===== SOURCE INFORMATION

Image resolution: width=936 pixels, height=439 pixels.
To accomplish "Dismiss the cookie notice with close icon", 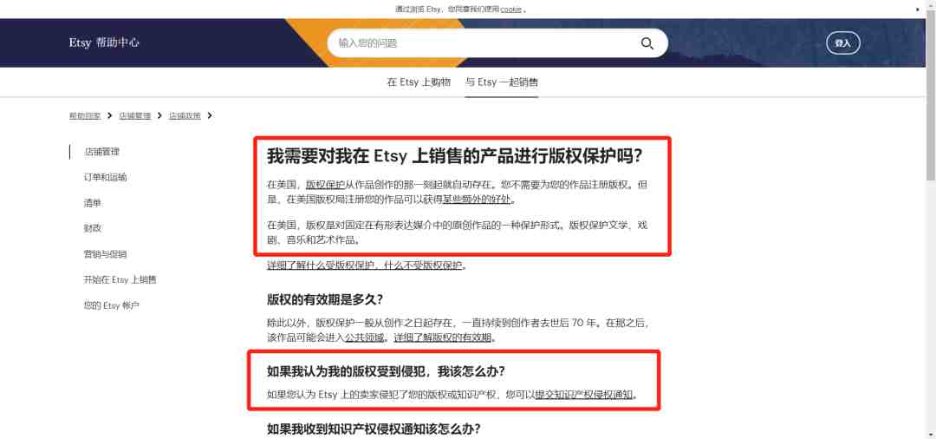I will [x=917, y=10].
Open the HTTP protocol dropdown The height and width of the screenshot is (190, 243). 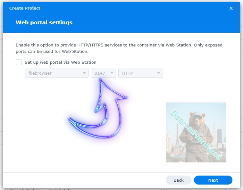click(x=137, y=73)
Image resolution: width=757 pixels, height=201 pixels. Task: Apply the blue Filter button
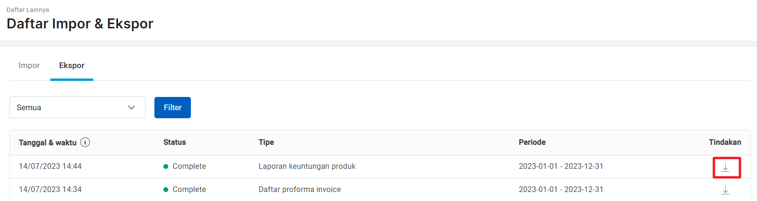tap(172, 107)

==========

• **TASK BRIEF**: Nothing but the lines from the one containing "Image resolution: width=757" through the last line of the material may appear in the answer, transcribed exactly and with no pictures.

• **SOLUTION BELOW**:
Image resolution: width=757 pixels, height=201 pixels. Task: Apply the blue Filter button
tap(172, 107)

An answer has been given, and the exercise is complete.